___ Given records ___
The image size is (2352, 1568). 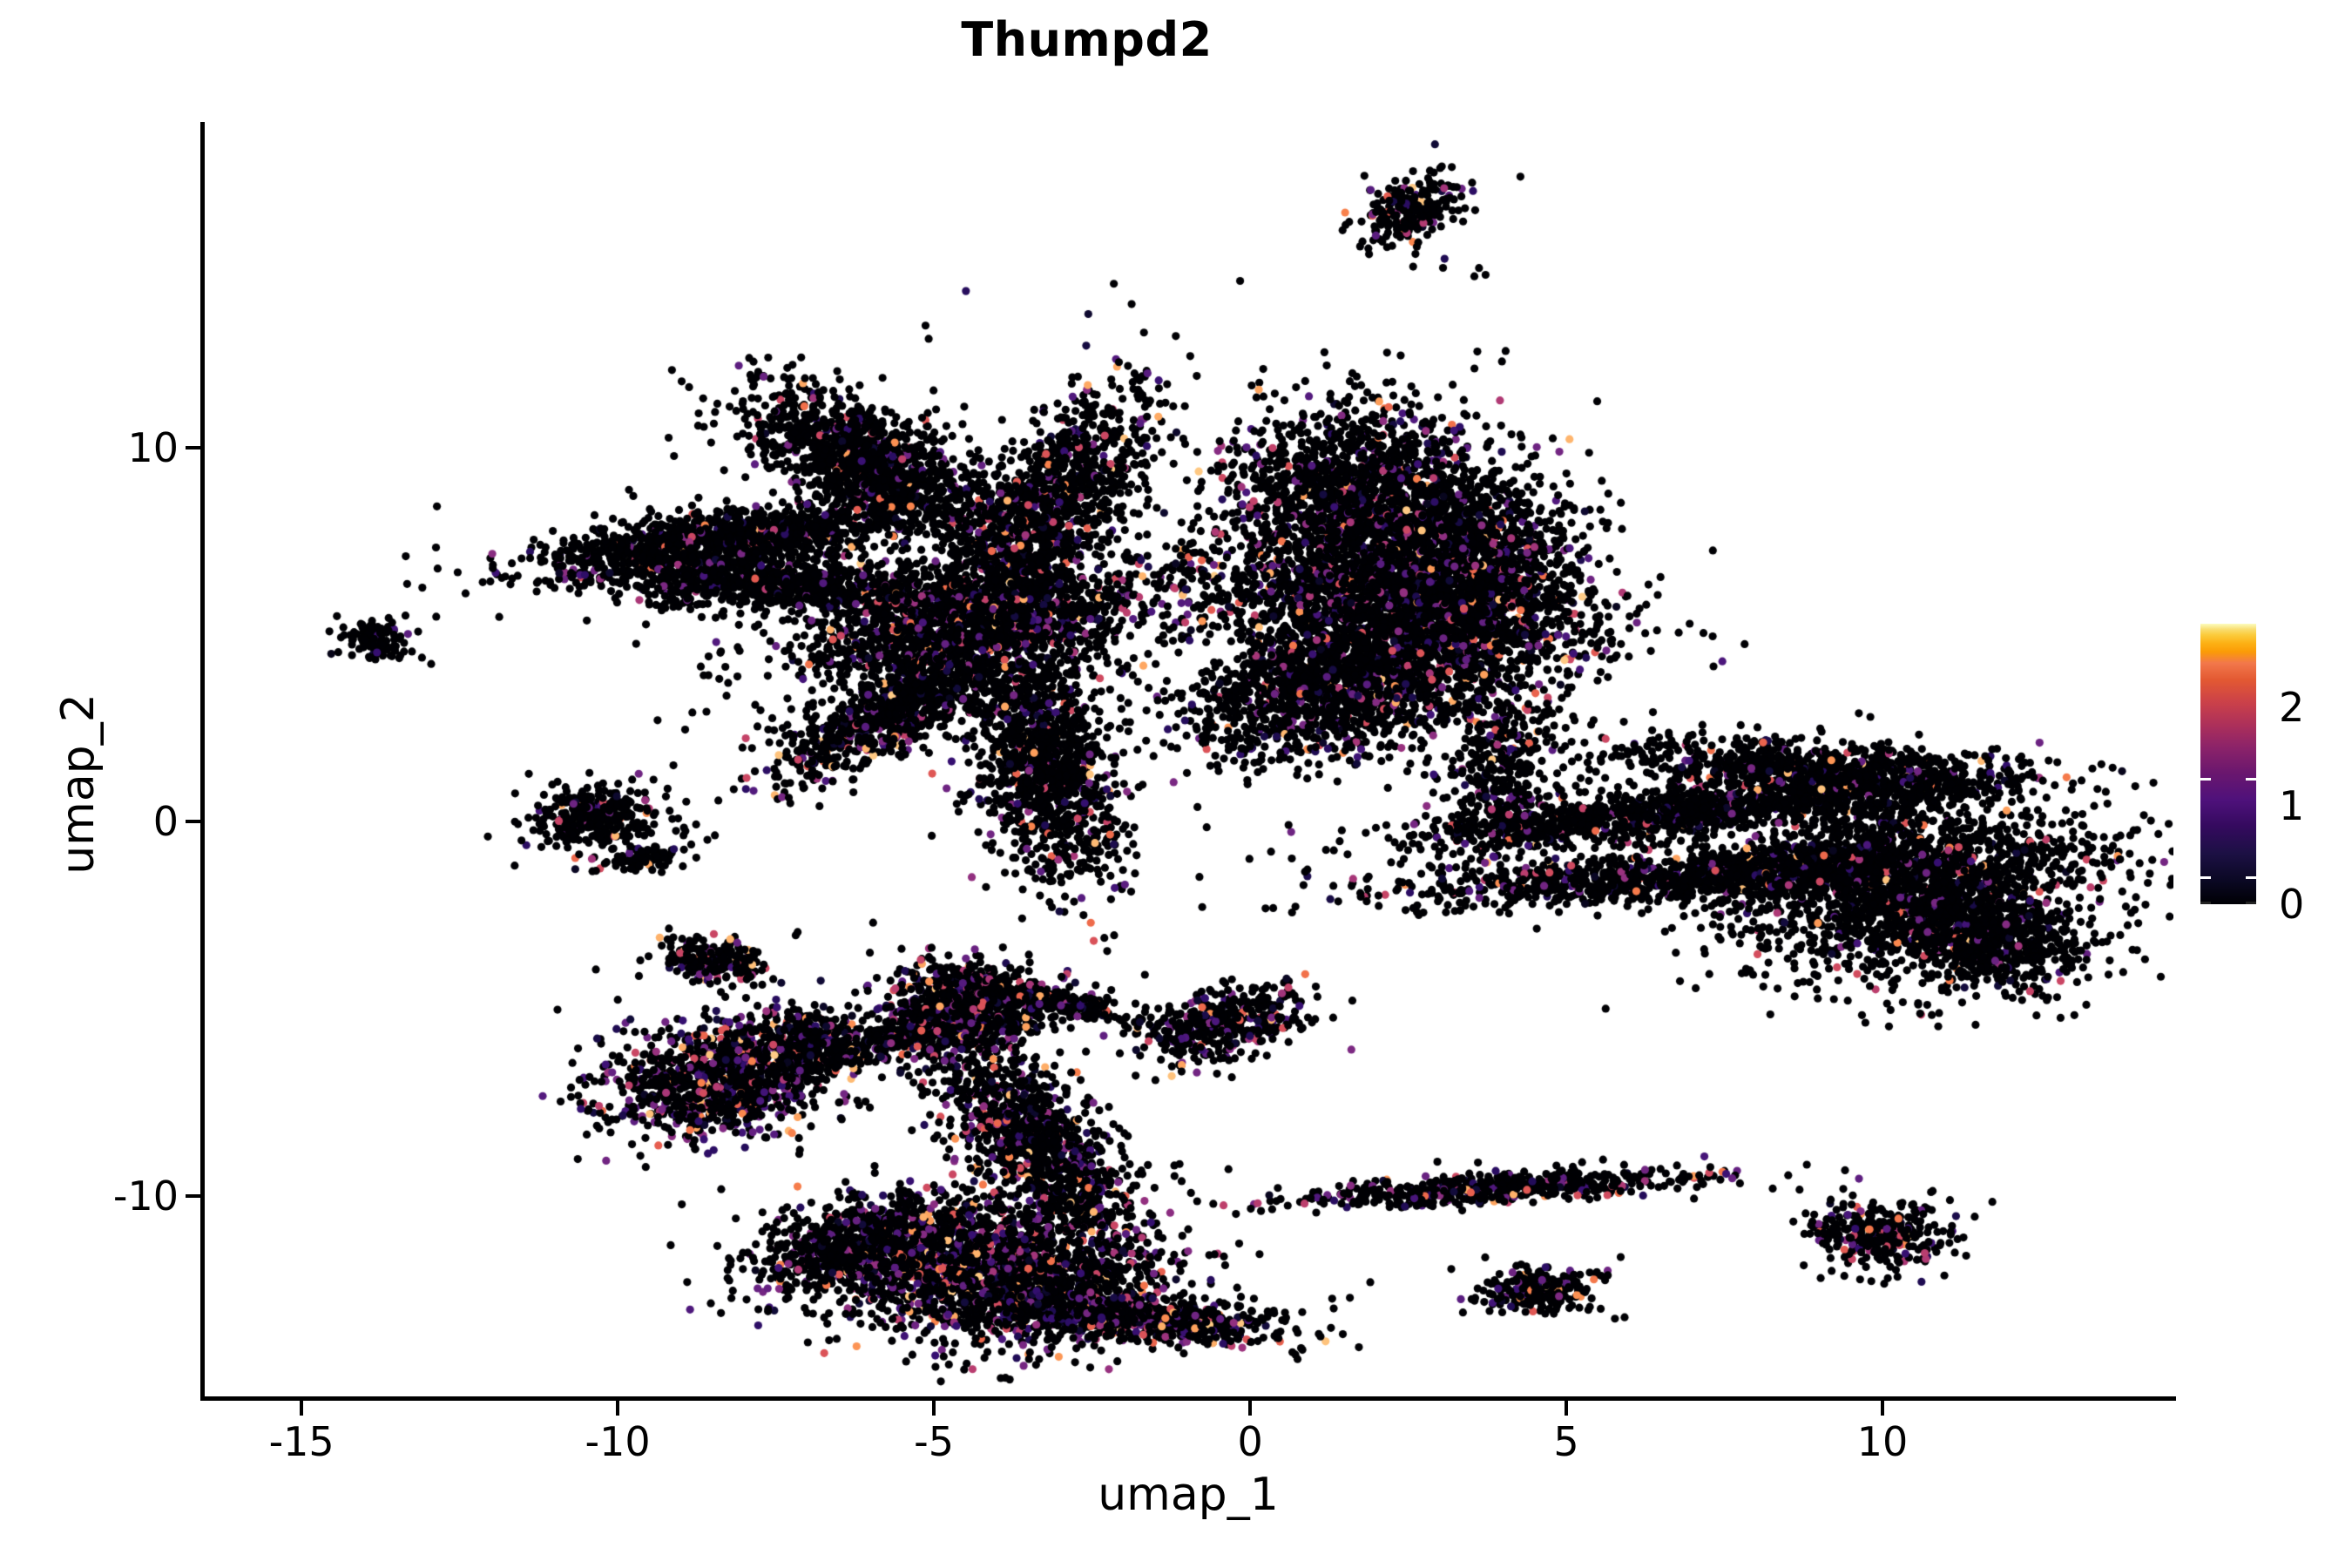 I want to click on y-axis-line, so click(x=202, y=762).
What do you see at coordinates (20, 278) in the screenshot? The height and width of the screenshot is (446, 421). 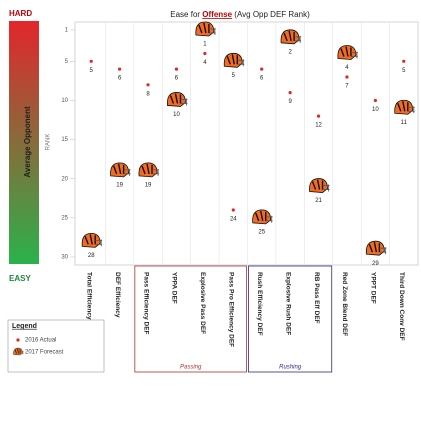 I see `easy-label: EASY` at bounding box center [20, 278].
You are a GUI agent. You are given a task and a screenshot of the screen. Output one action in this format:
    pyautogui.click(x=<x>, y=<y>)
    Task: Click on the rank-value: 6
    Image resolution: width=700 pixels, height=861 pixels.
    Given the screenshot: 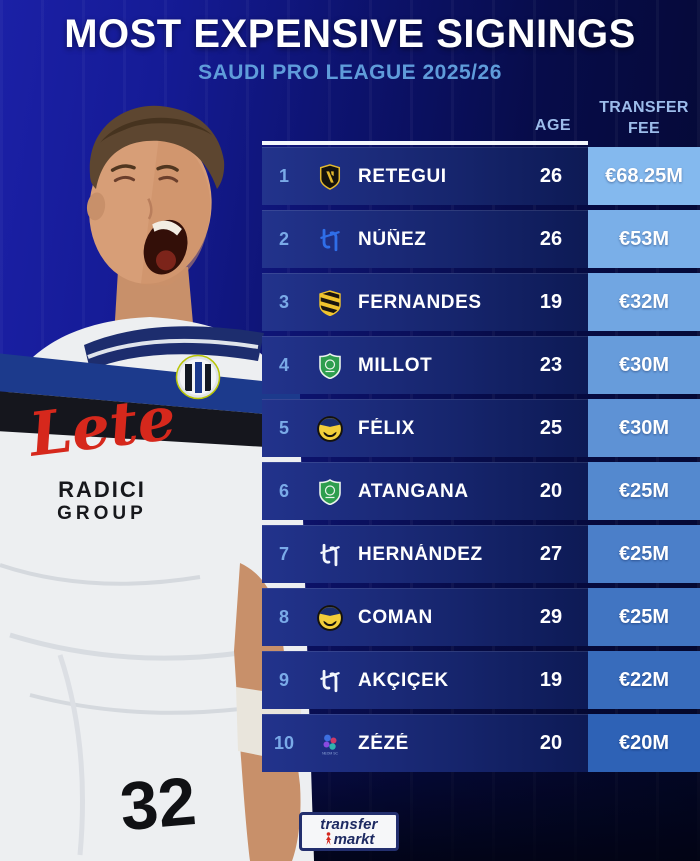 What is the action you would take?
    pyautogui.click(x=284, y=491)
___
* [Task to complete]:
Format the lines from the one with "You are a GUI" up to and including the one with "Image resolution: width=700" as a JSON list of strings, one string per line, skipping any blank lines.

* [Exercise solution]:
[
  "You are a GUI agent. You are given a task and a screenshot of the screen. Output one action in this format:",
  "    pyautogui.click(x=<x>, y=<y>)",
  "    Task: Click on the rank-value: 6",
  "    Image resolution: width=700 pixels, height=861 pixels."
]